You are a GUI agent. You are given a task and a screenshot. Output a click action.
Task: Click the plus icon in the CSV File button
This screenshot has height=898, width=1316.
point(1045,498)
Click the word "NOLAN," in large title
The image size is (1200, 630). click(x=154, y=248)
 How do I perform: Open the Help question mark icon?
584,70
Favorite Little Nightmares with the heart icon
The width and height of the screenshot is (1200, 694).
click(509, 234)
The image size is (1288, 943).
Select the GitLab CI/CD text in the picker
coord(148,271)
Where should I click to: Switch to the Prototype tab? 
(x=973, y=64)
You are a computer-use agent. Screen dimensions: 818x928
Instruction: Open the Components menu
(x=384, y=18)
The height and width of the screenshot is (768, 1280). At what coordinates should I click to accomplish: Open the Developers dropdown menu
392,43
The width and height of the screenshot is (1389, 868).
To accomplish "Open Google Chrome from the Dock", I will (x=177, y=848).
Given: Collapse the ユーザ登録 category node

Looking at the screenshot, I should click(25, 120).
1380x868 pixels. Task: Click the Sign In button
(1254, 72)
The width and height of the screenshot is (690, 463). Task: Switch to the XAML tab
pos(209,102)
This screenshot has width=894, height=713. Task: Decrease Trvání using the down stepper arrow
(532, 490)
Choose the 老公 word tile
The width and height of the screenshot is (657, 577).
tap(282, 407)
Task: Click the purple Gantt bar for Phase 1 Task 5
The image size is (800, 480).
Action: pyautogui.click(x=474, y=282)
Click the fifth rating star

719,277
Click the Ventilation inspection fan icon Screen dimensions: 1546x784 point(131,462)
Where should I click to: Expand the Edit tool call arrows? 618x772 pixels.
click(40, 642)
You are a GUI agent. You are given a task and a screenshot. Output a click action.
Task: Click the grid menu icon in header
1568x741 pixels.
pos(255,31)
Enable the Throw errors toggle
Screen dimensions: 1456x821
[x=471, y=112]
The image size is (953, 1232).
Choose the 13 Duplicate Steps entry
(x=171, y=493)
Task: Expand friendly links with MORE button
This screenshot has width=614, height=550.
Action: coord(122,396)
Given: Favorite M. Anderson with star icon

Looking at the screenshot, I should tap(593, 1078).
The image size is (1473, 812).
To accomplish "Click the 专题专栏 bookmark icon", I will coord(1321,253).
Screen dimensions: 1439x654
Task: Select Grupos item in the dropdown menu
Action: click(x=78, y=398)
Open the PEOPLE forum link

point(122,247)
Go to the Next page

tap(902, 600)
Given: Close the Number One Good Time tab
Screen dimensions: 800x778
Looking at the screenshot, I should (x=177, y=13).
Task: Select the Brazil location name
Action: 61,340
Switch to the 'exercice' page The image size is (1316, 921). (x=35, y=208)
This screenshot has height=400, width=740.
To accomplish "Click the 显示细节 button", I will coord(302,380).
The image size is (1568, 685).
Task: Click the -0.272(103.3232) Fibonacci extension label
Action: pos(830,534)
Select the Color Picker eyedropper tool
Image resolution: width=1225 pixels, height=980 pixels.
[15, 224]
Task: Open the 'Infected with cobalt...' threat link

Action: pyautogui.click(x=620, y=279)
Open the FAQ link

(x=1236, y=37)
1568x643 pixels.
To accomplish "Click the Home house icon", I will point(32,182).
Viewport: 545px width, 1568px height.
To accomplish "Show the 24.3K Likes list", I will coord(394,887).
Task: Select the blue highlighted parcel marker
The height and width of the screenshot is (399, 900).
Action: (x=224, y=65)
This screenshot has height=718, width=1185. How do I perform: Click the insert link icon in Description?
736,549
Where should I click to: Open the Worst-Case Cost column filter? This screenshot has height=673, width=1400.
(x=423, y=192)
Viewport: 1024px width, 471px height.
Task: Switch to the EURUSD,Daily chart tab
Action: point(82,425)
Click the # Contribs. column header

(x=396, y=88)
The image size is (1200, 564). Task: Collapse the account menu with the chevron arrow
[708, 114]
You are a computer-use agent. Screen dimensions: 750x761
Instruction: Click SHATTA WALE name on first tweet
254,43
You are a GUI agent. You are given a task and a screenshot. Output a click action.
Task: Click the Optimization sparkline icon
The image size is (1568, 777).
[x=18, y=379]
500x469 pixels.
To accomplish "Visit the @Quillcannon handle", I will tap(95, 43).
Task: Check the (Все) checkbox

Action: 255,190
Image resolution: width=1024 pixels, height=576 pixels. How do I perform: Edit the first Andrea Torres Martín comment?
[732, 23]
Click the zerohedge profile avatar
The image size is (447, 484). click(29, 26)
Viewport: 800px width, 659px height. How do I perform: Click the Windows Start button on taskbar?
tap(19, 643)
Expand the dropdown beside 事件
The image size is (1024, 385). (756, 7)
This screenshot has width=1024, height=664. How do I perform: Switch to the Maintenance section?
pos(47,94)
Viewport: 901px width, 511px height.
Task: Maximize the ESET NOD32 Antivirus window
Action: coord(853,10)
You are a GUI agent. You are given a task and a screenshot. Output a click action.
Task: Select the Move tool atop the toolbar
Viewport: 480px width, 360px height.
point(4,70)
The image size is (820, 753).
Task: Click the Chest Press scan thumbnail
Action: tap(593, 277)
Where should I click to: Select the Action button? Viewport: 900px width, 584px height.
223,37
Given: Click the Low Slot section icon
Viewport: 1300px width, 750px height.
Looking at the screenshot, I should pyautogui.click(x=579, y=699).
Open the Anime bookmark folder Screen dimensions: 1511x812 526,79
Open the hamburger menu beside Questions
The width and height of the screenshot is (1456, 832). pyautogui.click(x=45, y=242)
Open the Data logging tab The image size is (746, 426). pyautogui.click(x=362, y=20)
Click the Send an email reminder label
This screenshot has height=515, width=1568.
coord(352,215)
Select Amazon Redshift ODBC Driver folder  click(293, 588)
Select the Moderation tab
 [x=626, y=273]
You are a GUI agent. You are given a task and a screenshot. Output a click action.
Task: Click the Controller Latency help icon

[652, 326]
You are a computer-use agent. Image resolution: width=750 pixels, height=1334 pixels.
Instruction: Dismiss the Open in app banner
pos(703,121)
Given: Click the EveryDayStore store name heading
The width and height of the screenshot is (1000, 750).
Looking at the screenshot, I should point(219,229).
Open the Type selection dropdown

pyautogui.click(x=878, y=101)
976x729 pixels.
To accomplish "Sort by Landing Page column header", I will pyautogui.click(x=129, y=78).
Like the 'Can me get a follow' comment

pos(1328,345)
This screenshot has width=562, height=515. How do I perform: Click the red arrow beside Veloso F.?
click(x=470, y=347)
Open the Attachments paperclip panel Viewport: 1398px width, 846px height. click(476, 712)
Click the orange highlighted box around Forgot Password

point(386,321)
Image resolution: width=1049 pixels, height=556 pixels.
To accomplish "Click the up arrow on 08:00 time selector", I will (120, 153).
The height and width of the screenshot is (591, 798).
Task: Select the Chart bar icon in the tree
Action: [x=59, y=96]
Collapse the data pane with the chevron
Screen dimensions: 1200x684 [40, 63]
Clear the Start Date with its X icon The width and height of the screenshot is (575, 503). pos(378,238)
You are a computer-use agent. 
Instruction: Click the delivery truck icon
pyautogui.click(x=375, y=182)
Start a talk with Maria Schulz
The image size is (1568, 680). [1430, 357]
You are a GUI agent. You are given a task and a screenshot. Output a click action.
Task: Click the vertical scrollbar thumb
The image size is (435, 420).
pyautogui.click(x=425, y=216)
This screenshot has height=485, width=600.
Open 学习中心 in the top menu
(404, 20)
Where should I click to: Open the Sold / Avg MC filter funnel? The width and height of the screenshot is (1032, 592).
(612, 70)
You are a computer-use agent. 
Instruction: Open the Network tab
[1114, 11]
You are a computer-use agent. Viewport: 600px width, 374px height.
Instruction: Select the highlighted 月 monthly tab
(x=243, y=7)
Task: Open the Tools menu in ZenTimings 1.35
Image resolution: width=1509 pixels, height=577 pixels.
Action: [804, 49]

━━━━━━━━

### [Instructions for the task]
From the line holding "Open the Anime" to the line holding "Click the Send an email reminder label", inclusive, restate each line above exactly as written.

### [Completed task]
Open the Anime bookmark folder Screen dimensions: 1511x812 526,79
Open the hamburger menu beside Questions
The width and height of the screenshot is (1456, 832). pyautogui.click(x=45, y=242)
Open the Data logging tab The image size is (746, 426). pyautogui.click(x=362, y=20)
Click the Send an email reminder label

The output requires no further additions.